Dr. Shaf Keshavjee awarded Governor General’s Award

Dr. Shaf Keshavjee

Dr. Shaf Keshavjee, recipient of a 2020 Governor General’s Innovation Award, pictured with the Toronto Ex Vivo Lung Perfusion System. (Photo by Tim Fraser)

On July 14, the Rideau Hall Foundation, the charitable arm of the office of the Governor General of Canada, announced Dr. Shaf KeshavjeeSurgeon-in-Chief in the Sprott Department of Surgery at University Health Network (UHN), was a recipient of the fifth annual Governor General’s Innovation Award. The Awards recognize and celebrate exceptional Canadian individuals, teams and organizations for their excellence in innovation and their contributions to helping shape Canada’s future and positively impact the quality of life of Canadian. Six recipients from diverse fields were honoured this year. 

Dr. Keshavjee, also Director of the Toronto Lung Transplant Program and Director of the Latner Thoracic Surgery Research Laboratories, received the award for leading the development and continued refinement of the Toronto Ex Vivo Lung Perfusion (EVLP) System.  

EVLP is a dome-shaped chamber that keeps donor lungs “living and breathing” at body temperature prior to transplant. Unlike traditional methods that keep donor organs on ice, EVLP does not cause any harm and can actually repair damaged lungs using nutrients and gene therapy. This means that more lungs can be used for transplant, and more lives can be saved. 

“This is a wonderful and deserved honour for Dr. Keshavjee, and one that he shares with his entire team and our philanthropic supporters who helped make it possible,” says Dr. Kevin Smith, President and CEO of UHN. “The impact of EVLP can not be understated. In the last five years, it has helped double the number of lung transplants performed in Ontario; addressing the shortage of donor lungs needed for life-saving lung transplantation while saving the province millions of dollars in healthcare costs. Congratulations.”  

Using EVLP, transplant surgeons can now objectively assess donor lung function outside of the body for extended periods and then confidently decide whether to use a donor lung for transplant. Since the first clinical trial in 2008, EVLP has been adopted around the world, saving hundreds of lives of patients with end-stage lung disease. The technology is being modified to treat other organs, such as the liver, kidney, and soon, heart, and investigations are underway to determine the role it could play in addressing the COVID-19 pandemic.  

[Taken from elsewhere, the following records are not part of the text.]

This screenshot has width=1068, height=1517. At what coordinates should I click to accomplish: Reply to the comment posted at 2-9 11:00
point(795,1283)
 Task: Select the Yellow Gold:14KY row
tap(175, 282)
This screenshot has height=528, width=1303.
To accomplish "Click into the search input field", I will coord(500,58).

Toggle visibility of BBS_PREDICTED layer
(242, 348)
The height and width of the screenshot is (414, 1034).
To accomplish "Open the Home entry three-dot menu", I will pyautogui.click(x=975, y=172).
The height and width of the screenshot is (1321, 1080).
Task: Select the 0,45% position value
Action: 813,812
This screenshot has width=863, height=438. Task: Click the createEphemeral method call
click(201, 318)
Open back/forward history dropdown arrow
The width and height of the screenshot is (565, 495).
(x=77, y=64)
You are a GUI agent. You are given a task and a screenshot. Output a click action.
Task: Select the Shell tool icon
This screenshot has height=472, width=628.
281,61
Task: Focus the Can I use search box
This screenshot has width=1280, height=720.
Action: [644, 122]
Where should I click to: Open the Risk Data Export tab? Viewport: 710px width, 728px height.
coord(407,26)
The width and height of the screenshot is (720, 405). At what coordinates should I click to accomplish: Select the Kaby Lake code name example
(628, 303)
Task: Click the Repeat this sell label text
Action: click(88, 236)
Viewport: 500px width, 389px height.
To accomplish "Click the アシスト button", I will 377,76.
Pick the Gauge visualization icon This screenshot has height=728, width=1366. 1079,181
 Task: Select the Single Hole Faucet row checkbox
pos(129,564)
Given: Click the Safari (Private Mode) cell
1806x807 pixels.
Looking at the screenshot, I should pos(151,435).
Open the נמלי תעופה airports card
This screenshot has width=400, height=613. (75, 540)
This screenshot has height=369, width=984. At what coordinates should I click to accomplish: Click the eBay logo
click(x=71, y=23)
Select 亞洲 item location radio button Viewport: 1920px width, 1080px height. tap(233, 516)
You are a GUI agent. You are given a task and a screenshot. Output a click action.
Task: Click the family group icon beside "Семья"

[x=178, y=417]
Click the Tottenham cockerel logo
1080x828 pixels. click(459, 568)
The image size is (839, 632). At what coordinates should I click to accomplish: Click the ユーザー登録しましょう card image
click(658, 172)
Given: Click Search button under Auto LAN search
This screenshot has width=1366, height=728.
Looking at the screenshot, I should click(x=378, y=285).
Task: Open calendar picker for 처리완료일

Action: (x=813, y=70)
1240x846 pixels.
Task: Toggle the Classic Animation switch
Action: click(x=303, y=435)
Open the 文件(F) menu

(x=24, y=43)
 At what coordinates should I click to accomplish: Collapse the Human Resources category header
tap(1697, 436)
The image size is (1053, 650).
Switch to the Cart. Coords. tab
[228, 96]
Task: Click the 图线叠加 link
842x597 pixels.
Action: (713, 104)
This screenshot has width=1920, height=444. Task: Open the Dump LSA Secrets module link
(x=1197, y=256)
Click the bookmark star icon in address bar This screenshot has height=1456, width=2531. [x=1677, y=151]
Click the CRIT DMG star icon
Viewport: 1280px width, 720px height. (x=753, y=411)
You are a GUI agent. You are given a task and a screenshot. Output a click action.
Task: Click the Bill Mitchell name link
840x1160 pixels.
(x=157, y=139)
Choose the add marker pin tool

“I’m honoured to have received this award,” says Dr. Keshavjee“As with everything at UHN, developing EVLP was a collaborative effort and I want to acknowledge the tireless work of my fellow surgeons and researchers, and the clinicians and nurses that, together provide the best lung care in North America. I would also like to thank our wonderful donor community and volunteers who make sure we have the resources we need to drive forward discovery and help more people live on.” 

The winners will be honoured at a ceremony to be announced at a later date.